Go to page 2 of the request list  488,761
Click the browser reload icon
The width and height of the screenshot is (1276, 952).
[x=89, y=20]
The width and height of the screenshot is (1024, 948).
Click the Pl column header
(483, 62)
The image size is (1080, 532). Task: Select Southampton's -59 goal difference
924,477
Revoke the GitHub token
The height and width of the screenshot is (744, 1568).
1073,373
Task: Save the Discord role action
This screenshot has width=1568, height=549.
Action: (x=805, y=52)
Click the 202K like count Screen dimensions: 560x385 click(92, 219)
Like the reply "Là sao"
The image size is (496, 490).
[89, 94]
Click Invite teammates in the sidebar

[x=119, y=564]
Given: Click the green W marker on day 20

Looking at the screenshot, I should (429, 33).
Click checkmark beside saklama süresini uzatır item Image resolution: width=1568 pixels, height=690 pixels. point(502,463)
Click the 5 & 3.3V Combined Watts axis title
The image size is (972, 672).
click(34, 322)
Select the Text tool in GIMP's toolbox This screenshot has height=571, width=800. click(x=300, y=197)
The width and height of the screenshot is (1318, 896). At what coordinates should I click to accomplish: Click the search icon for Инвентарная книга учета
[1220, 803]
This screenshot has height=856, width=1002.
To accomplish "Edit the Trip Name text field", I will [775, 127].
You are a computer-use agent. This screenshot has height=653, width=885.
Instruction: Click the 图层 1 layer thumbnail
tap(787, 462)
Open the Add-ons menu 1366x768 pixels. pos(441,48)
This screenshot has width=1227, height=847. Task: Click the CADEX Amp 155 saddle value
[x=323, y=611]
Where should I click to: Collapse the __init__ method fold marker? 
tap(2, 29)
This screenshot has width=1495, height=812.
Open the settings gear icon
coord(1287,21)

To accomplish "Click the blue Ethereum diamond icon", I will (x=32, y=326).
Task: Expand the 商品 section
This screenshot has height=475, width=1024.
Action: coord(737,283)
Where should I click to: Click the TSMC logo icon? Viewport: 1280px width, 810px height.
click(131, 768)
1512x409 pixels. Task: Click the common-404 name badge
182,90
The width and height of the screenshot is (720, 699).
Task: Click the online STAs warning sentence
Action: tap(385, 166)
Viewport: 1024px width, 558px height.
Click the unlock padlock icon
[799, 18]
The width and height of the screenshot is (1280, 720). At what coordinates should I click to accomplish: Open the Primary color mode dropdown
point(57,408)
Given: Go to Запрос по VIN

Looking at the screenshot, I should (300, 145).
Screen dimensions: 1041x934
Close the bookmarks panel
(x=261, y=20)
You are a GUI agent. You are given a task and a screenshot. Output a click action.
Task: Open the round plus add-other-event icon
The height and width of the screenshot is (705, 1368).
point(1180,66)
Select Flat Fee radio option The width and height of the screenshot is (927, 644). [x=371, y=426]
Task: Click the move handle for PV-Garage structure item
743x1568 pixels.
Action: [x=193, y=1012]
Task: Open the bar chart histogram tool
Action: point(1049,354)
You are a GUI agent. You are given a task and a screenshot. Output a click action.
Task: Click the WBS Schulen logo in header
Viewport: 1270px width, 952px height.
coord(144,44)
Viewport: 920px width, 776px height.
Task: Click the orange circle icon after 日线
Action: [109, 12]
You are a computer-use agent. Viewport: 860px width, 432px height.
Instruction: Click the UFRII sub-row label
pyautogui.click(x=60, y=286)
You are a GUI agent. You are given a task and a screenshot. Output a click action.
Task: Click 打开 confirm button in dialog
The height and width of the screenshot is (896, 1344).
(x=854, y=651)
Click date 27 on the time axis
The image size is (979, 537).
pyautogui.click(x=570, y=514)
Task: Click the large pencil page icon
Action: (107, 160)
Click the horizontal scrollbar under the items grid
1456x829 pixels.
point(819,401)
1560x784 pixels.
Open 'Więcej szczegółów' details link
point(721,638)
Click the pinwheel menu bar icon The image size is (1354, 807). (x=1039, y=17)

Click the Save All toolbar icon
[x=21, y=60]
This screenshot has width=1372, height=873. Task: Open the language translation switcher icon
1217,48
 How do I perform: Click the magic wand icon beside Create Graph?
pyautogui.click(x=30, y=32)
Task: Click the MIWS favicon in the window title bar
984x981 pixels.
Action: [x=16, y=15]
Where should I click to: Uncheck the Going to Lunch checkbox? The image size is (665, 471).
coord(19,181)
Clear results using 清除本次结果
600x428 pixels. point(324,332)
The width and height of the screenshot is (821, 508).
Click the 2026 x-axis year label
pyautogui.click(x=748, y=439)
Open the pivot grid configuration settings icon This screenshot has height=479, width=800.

-----

■ What is needed
Rename "axis title" to "axis label" in the lines starting with the one that contains "Click the 5 & 3.3V Combined Watts axis title" and going on through the one that contains "[1220, 803]". Give only those lines, with nothing else changed.

■ Right answer
Click the 5 & 3.3V Combined Watts axis label
The image size is (972, 672).
click(34, 322)
Select the Text tool in GIMP's toolbox This screenshot has height=571, width=800. click(x=300, y=197)
The width and height of the screenshot is (1318, 896). At what coordinates should I click to accomplish: Click the search icon for Инвентарная книга учета
[1220, 803]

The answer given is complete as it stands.